**Input for this task:**
____
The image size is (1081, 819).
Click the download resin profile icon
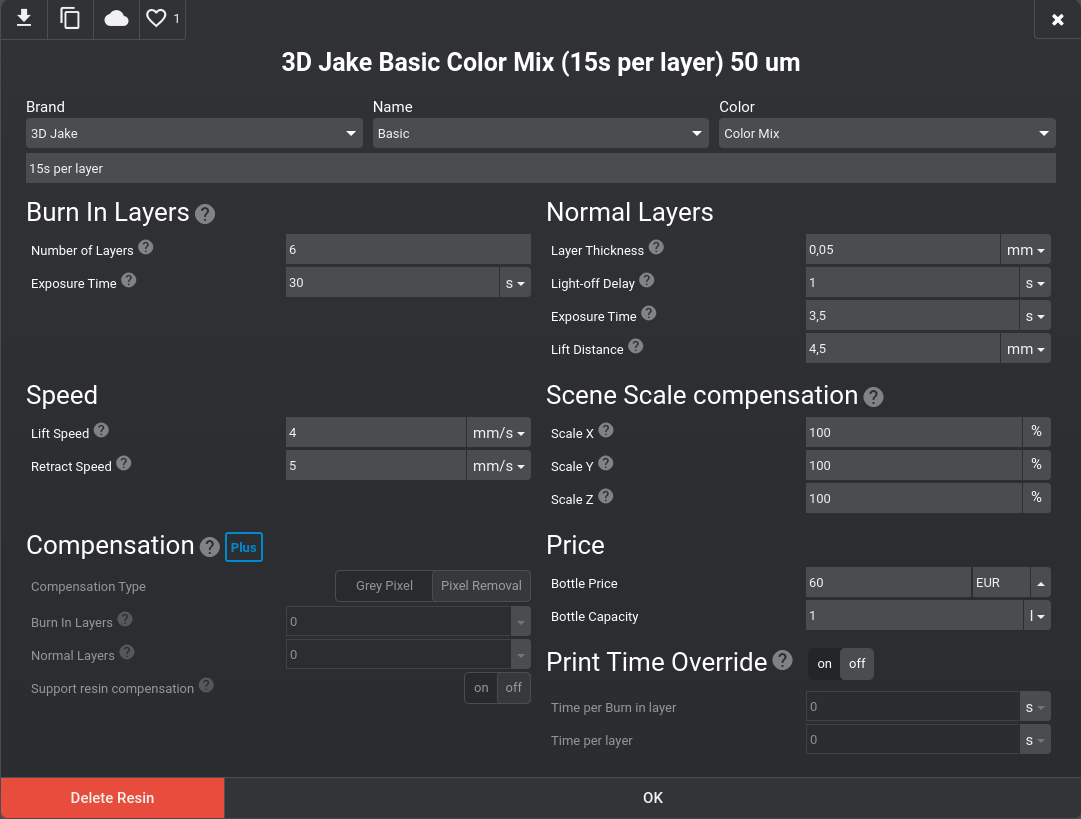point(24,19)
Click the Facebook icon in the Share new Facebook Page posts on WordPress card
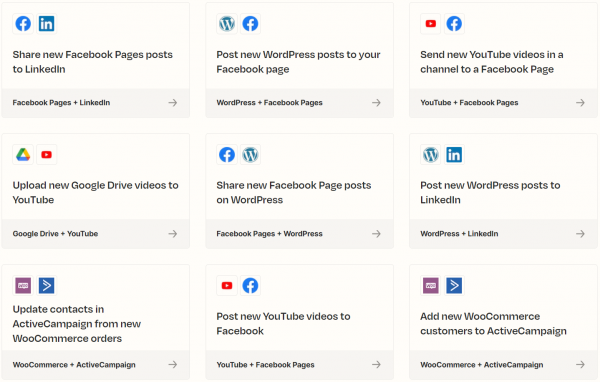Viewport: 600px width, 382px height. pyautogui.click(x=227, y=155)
____
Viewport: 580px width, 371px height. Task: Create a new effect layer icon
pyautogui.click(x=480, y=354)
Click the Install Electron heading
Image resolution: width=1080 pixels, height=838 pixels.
____
**Task prompt:**
The required answer is the exact run of lines above starting at the line with "Viewport: 580px width, 371px" and ending at the line with "Image resolution: width=1080", with both ends present.

**Answer box:**
Viewport: 580px width, 371px height. Task: Create a new effect layer icon
pyautogui.click(x=480, y=354)
Click the Install Electron heading
Image resolution: width=1080 pixels, height=838 pixels.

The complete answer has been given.